Described as a “modern and cosmopolitan creature” (BayAreaDanceWatch), Caroline Liviakis has broken into the concert dance scene as an electrifyingly innovative, ferociously bold, choreographic voice.
Starting her career in San Francisco, she founded the Caroline Liviakis Dance Company (CLDC) and served as the Executive Artistic Director for three years, choreographing and producing live performances and interactive experiences. She has since moved to Los Angeles and begun her transition to choreographing and directing film and music videos.
Liviakis has been featured in MovieMaker Magazine, San Francisco Chronicle, Marin Independent Journal, SF/Arts Magazine, The Ark, Skyline View, BayAreaDanceWatch, and backstage.com. Her work has been selected as ‘Critic’s Picks’ by the San Francisco Chronicle and Backstage Casting Networks.
Liviakis has taught film and dance at: St. Mary’s College of California, Napa Valley College, College of Marin, Skyline College, and Mills College. She holds a B.A. in Dance and Philosophy and an M.F.A. in Dance.
She is currently in the production process for her next short film and the pre-production process for her debut feature length film: Alternative Chick.
Aakash Raj is a cinematographer based in Los Angeles, born and raised in Mumbai, India.
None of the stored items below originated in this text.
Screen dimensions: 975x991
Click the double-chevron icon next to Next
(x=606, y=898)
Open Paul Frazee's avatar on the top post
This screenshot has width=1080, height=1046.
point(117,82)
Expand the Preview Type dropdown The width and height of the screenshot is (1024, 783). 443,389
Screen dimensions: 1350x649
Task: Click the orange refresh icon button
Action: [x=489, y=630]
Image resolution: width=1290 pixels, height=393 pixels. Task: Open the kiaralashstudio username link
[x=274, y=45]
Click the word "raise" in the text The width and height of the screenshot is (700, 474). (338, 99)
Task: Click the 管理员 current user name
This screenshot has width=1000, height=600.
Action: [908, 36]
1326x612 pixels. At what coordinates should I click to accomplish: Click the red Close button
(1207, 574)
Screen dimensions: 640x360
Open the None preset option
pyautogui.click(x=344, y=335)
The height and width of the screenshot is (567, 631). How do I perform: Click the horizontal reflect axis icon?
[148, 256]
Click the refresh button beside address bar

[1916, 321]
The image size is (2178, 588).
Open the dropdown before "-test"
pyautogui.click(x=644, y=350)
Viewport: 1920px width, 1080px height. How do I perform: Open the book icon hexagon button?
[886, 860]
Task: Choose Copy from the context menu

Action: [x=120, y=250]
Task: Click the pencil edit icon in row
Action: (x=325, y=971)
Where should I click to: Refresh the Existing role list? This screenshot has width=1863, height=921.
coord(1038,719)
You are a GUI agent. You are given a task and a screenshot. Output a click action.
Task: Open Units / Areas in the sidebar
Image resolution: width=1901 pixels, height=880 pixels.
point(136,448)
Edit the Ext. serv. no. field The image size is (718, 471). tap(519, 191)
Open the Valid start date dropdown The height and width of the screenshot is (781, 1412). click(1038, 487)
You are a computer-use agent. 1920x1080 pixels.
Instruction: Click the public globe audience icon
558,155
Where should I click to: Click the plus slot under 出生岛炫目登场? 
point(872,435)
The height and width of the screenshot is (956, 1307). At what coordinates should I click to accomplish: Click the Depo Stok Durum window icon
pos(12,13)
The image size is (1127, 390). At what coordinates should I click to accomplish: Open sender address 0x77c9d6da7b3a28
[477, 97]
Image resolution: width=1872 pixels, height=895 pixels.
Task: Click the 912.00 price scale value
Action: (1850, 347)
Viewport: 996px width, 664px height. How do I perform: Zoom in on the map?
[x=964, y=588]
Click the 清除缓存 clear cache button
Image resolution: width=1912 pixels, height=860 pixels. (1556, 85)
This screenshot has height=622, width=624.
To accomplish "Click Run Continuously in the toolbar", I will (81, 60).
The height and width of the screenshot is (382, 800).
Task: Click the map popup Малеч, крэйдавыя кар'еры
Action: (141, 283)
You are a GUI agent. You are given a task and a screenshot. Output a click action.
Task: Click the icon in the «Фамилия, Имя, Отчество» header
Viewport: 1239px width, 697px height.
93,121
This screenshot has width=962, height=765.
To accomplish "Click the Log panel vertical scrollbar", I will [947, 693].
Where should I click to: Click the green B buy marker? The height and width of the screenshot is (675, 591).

Before graduating from the American Film Institute (AFI), he worked as a gaffer and AC on 11 features and over 250 commercials. In his highly decorated eight years as a director of photography, Aakash has shot six feature films, twenty short films, and over thirty commercials.
His short film, Arabian Alien held its world premiere at Sundance, won the award of “Best Short Film” at Atlanta Film Festival, and was shortlisted for the 2021 Oscars. He won The Dadasaheb Phalke Best Cinematography award for the film Teen Aur Aadha and was nominated for Best Cinematography at the Pune International Short Film Festival for the short Bawdi. He won the award for Most Effective Ad Campaign 2017 at The Brand and Leadership Conclave for shooting the Bajaj V Invinvible Indians ad campaign. His short films have won awards and nominations at the Clermont Ferrand Film Festival, Digital Box Office Awards, and more.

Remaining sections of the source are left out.